L'ODIO BRITISH PER I CRUCCHI - IN "MOONRAKER", IL TERZO LIBRO DELLA SAGA 007, IAN FLEMING DÀ FONDO A TUTTO IL SUO ASTIO VERSO LA GERMANIA (COSA CHE E’ STATA CANCELLATA NEL FILM)

Nicoletta Tiliacos per "il Foglio"

Per spiegare la sua decisione di accogliere nel catalogo Adelphi i romanzi di Ian Fleming dedicati all'agente segreto 007 - a lungo considerati poco meno che spazzatura, buona al massimo per costruirci film di cassetta - l'editore Roberto Calasso non ha parlato solo di meriti letterari da riconoscere. Ha anche detto - l'ultima volta poche settimane fa, intervistato dal Venerdì di Repubblica - che quei romanzi sono capaci di raccontare l'atmosfera e le logiche della Guerra fredda molto meglio di molti saggi di storia. Provare per credere.

Ma anche chi non volesse fare di Fleming un uso così serioso, può approfittare per motivi meno nobili dell'uscita di "Moonraker" (270 pagine, 18 euro), terzo titolo della serie 007 dopo "Casinò Royale" e "Vivi e lascia morire" (pubblicato nel 1955, nel 1979 divenne un film che non gli rende minimamente giustizia). L'ostilità antitedesca riversata a piene mani in quel libro da Fleming - comprensibilmente cancellata nella versione cinematografica - può ancora oggi rallegrare malignamente chi si senta animato da analoga antipatia. Il sentimento è irragionevole, certo.

Ma abbiamo visto e vediamo ogni giorno che la posizione strapotente tedesca in Europa, in campo economico e politico, si presta (magari a torto) a essere interpretata come una vendetta dalle caratteristiche altrettanto irragionevoli: una rivincita consumata dopo due guerre perse, sotto forma di dominio soft che nemmeno a Fleming, ne siamo sicuri, sarebbe piaciuto. La sua inimicizia verso la Germania era comunque comprensibile, se non giustificata.

"Moonraker" è il manifesto della sempiterna diffidenza britannica verso quelli che all'epoca erano già fedeli alleati, almeno nella parte ovest governata dall'atlantista Adenauer. Bisogna ricordare che quando Fleming lavorava a "Moonraker" non erano trascorsi che dieci, brevi anni dalla fine del conflitto mondiale. L'Inghilterra portava ancora i segni - nella grande povertà della popolazione, soprattutto - di uno scontro che l'aveva, in tutti i sensi, dissanguata.

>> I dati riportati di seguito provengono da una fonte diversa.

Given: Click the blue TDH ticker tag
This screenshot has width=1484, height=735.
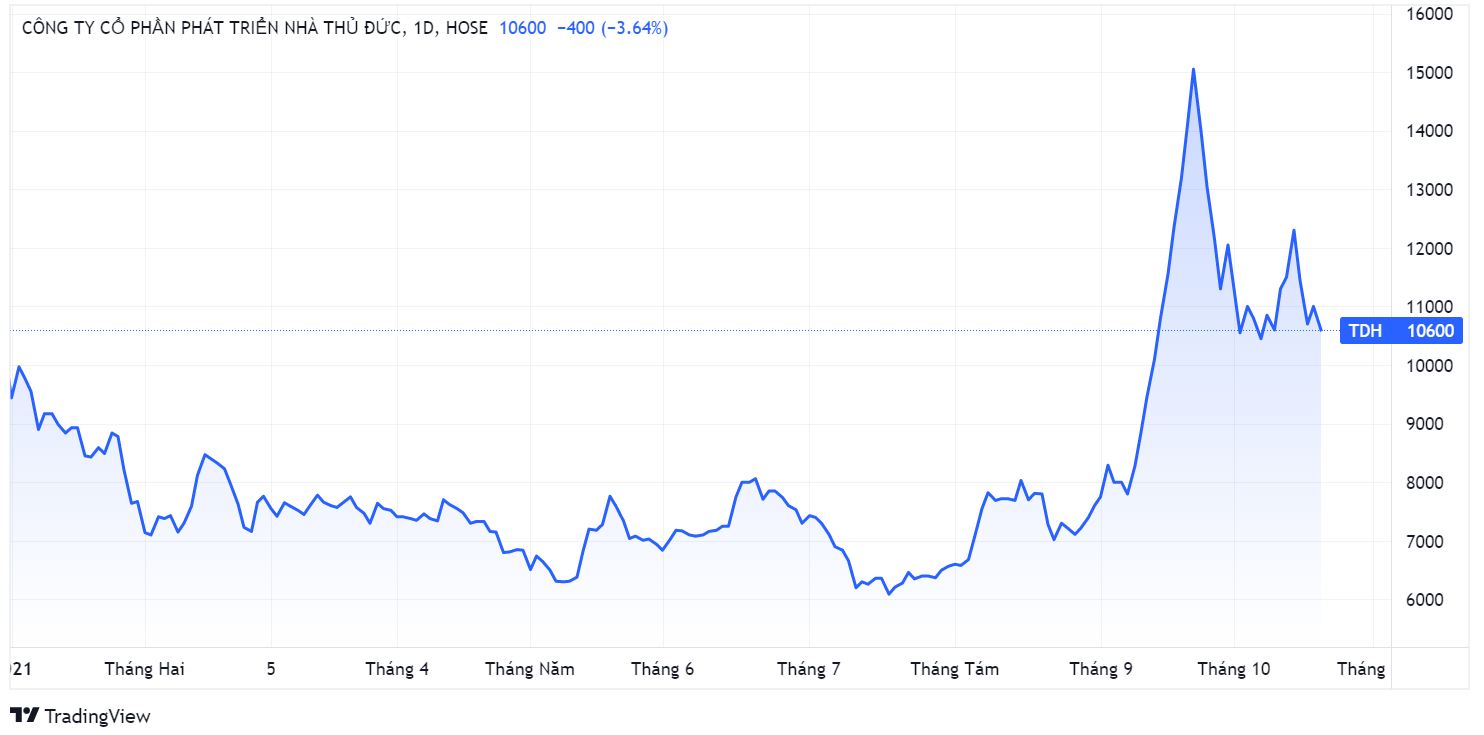Looking at the screenshot, I should point(1365,331).

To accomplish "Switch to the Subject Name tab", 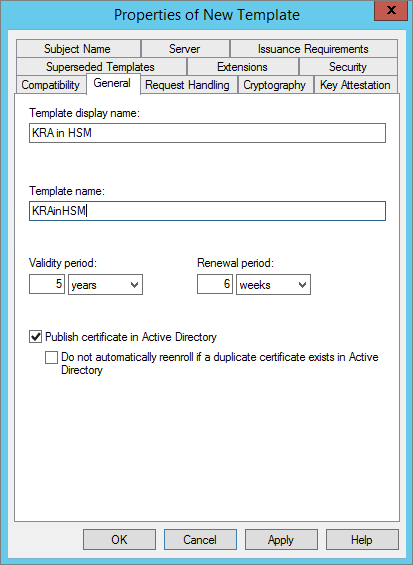I will 78,49.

E poi - lo annotò lo stesso Fleming sulla sua copia personale di "Moonraker" - c'era la strada di Dover, che lo scrittore percorreva quotidianamente quando abitava a St Margaret's Bay.

Quella strada lo riconduceva in continuazione su un "luogo del delitto" storico e simbolico, lungo la scogliera che probabilmente non smise mai di rappresentare la trincea di difesa della madrepatria, ai suoi occhi di ex ufficiale della Royal Navy, attivamente impegnato nell'intelligence durante la Seconda guerra mondiale (come sarebbe nato, altrimenti, il suo 007?).

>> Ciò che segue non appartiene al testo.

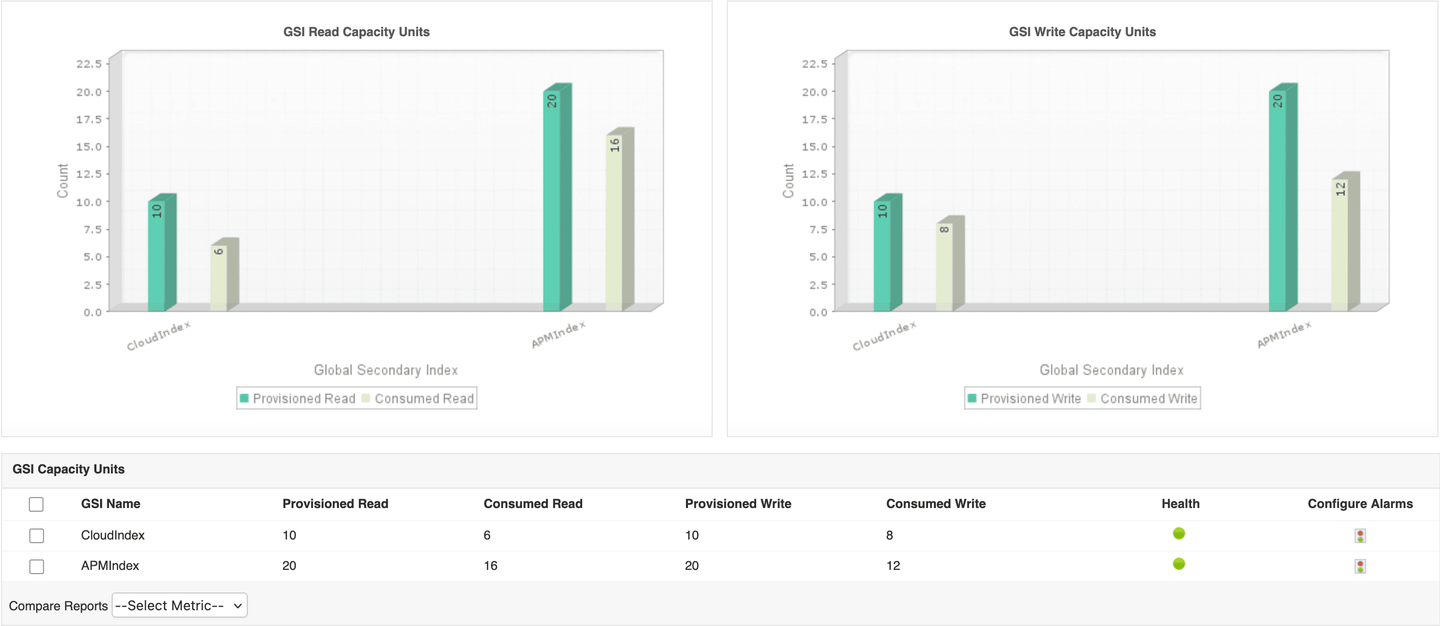Open the Select Metric dropdown
The width and height of the screenshot is (1440, 626).
(x=180, y=605)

Il romanzo, presentato dall'editore come "la storia più complessa e autentica (oltre che più ferocemente inglese) di Fleming", è anche l'unico della serie in cui Bond appare in versione "domestica", chiamato eccezionalmente a operare in patria. Il suo nemico, di cui 007 saggia la determinazione durante una memorabile partita a bridge, è un tedesco che si spaccia per britannico.

Ricchissimo e misterioso (per questo i servizi segreti di Sua Maestà vogliono capirci qualcosa in più), dice di voler offrire alla Gran Bretagna un'arma difensiva totale, il Moonraker. In realtà, sta organizzando un attacco nucleare contro Londra, aiutato da svariati ex commilitoni della Wehrmacht, dipinti in modo quasi più macchiettistico che malevolo. Non ci saremmo mai permessi di raccontarlo se la cosa non fosse già spiegata nella bandella del libro. E comunque il romanzo è strepitoso, anche se sappiamo già come andrà a finire. E autorizza quei cinque minuti di "germanofobia" che, di questi tempi, non si negano a nessuno.